%%

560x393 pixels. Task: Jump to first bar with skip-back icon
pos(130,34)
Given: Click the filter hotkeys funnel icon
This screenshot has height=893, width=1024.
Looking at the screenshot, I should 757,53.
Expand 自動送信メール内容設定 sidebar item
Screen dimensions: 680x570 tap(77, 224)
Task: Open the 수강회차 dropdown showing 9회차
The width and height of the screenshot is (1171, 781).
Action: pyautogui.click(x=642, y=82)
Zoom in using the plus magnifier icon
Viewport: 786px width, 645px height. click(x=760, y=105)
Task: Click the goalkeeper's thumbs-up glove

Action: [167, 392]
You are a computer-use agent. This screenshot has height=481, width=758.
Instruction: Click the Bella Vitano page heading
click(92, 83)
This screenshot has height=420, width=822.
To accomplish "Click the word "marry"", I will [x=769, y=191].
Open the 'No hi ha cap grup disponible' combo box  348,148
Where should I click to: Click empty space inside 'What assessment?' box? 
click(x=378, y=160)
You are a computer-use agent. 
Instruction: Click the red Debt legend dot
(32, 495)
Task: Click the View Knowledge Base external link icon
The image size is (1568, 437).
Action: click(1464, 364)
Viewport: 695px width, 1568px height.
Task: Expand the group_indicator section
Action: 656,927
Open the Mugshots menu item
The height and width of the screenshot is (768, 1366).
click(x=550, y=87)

%%

▶ WORK INSTRUCTIONS
Give back the lines of the data exactly as they are written, from the first line through the line containing "Task: Open the 수강회차 dropdown showing 9회차".

▶ SOLVED EXERCISE
560x393 pixels. Task: Jump to first bar with skip-back icon
pos(130,34)
Given: Click the filter hotkeys funnel icon
This screenshot has height=893, width=1024.
Looking at the screenshot, I should 757,53.
Expand 自動送信メール内容設定 sidebar item
Screen dimensions: 680x570 tap(77, 224)
Task: Open the 수강회차 dropdown showing 9회차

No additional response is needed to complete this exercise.